[読解文]

公開日: : 最終更新日:2016/12/14 美容、健康、その他

認知症の患者数は、日本全国で2012年の約462万人から、
2025年には700万人超(65歳以上の高齢者のうち、5人に1人が認知症)
という推計が出されています。

現在、医療分野においては、
認知症への対応は、薬物療法だけでは不十分であり、
リハビリテーションを含めた非薬物療法や
介護を的確に行うことも極めて重要であるとされています。

それは、認知症のほとんどが進行性疾患であり、
完治する可能性がきわめて低く、
単一の治療法では対応できない難知性疾患であるからでしょう。

なぜ治らないのか・・・・・?

認知症の1つである「アルツハイマー病」では、症状が現れるずっと前から、
原因となる「アミロイドβ」の蓄積が始まっているといわれています。

[/読解文]

> [練習問題 1] 認知症についての文章によると、2025年の日本全国の認知症患者数はどれほどと推計されているか。
> [練習問題 2] 認知症についての文章のうち、「認知症の患者数は、日本全国で2012年の約462万人から、」で始まり「なぜ治らないのか・・・・・?」までの部分を、一字一句変えずに書き写せ。

[学習資料]

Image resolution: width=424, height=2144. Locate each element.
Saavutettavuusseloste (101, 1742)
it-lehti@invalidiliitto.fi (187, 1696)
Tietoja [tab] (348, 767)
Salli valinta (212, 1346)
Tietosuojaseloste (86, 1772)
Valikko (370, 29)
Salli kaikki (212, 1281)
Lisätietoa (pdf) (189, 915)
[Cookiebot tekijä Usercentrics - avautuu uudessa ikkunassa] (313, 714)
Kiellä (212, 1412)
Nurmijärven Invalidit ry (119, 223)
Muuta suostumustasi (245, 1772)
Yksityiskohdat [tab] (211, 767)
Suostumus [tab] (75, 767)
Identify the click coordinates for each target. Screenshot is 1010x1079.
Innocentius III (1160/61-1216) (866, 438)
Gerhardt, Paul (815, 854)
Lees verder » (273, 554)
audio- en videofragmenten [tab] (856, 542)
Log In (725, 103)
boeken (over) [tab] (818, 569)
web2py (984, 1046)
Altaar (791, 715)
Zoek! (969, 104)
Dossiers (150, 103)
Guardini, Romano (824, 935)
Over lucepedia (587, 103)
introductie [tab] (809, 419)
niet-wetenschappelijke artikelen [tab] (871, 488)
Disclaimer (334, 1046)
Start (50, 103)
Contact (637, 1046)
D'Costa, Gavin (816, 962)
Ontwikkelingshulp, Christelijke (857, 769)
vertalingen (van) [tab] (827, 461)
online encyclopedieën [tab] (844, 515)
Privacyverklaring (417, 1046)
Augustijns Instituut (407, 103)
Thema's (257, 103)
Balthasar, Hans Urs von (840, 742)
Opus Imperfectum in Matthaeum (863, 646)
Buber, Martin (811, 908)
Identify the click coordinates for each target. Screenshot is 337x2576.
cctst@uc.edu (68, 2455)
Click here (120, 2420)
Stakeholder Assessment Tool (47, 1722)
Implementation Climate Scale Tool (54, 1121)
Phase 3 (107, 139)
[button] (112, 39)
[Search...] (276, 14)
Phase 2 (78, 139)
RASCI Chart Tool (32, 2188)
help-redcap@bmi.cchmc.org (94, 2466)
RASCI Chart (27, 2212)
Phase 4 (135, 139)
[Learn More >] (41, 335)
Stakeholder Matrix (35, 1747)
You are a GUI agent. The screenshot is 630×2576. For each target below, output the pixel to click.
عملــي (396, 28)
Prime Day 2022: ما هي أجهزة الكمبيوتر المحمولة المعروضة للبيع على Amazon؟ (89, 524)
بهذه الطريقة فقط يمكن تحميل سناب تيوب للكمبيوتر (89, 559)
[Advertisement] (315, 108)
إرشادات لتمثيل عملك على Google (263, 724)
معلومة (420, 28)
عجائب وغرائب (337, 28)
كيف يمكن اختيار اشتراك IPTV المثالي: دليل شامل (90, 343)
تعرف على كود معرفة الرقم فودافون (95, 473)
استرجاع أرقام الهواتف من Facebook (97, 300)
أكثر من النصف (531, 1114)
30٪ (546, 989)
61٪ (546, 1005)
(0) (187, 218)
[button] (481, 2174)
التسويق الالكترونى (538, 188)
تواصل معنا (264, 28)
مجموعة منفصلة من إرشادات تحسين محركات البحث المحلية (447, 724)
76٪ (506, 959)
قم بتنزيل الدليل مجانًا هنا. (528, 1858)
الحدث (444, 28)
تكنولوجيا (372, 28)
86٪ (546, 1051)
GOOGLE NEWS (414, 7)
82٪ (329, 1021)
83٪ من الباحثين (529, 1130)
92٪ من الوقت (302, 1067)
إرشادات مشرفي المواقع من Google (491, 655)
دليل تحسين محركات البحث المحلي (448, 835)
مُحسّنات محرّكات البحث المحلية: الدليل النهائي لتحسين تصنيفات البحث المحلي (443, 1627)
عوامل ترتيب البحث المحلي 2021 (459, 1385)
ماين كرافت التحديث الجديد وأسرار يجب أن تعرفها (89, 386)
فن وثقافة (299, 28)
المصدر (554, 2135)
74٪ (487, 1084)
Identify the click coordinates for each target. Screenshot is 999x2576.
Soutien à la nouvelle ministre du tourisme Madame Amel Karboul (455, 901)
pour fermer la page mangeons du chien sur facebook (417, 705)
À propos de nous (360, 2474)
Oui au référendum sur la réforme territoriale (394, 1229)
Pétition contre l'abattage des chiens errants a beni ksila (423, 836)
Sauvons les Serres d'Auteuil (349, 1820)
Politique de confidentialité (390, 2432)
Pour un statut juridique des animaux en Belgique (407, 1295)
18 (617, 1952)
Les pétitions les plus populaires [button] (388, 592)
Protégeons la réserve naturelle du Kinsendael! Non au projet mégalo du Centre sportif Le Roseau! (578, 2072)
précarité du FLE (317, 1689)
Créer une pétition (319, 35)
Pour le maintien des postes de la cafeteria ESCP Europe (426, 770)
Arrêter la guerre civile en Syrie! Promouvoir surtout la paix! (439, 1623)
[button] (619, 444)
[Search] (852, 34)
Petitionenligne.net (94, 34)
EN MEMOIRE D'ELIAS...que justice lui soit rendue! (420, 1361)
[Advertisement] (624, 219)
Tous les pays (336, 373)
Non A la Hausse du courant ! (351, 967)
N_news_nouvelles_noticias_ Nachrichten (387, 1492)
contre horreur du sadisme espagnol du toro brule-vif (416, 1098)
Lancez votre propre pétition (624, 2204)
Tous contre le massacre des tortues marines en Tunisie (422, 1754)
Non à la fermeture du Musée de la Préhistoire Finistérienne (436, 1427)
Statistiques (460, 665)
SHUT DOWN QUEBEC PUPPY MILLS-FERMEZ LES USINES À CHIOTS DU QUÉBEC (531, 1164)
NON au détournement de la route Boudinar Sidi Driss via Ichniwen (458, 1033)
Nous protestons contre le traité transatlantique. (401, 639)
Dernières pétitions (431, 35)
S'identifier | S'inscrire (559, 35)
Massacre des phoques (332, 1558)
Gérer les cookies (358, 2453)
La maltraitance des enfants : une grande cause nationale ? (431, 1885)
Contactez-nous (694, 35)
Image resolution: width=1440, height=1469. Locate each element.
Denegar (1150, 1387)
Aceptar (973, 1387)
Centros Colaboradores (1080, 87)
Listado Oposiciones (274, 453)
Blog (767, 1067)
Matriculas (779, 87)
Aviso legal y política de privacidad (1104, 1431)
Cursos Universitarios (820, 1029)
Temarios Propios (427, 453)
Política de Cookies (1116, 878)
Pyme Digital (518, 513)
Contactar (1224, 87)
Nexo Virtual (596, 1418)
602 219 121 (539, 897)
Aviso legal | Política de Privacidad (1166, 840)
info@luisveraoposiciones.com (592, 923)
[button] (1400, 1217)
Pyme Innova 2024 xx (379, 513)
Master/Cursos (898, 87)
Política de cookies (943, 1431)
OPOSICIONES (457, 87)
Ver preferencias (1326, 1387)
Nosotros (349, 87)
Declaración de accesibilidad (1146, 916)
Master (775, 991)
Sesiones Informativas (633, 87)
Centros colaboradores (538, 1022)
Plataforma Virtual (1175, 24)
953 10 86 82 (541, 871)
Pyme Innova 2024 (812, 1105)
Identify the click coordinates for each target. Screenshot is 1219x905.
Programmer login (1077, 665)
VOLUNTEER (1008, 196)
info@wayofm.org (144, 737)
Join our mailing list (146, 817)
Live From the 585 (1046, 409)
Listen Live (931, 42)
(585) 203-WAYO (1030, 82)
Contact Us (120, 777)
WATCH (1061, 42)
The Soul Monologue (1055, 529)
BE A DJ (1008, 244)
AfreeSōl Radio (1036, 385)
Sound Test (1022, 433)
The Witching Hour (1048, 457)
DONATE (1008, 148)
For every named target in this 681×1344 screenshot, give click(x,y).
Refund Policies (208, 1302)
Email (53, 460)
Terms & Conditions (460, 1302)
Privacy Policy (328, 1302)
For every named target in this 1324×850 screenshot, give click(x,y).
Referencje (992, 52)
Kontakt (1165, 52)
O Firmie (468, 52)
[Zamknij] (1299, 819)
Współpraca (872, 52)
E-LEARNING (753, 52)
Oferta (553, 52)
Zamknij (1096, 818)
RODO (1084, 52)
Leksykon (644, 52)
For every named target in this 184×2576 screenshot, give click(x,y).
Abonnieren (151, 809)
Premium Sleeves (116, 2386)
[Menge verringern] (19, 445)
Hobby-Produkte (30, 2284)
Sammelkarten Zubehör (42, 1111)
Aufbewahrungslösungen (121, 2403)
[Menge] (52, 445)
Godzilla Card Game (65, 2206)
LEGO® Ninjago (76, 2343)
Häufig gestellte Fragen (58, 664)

[/学習資料]

> [解答 1] 700万人超（65歳以上の高齢者のうち5人に1人が認知症）と推計されている。

> [解答 2]
認知症の患者数は、日本全国で2012年の約462万人から、
2025年には700万人超(65歳以上の高齢者のうち、5人に1人が認知症)
という推計が出されています。

現在、医療分野においては、
認知症への対応は、薬物療法だけでは不十分であり、
リハビリテーションを含めた非薬物療法や
介護を的確に行うことも極めて重要であるとされています。

それは、認知症のほとんどが進行性疾患であり、
完治する可能性がきわめて低く、
単一の治療法では対応できない難知性疾患であるからでしょう。

なぜ治らないのか・・・・・?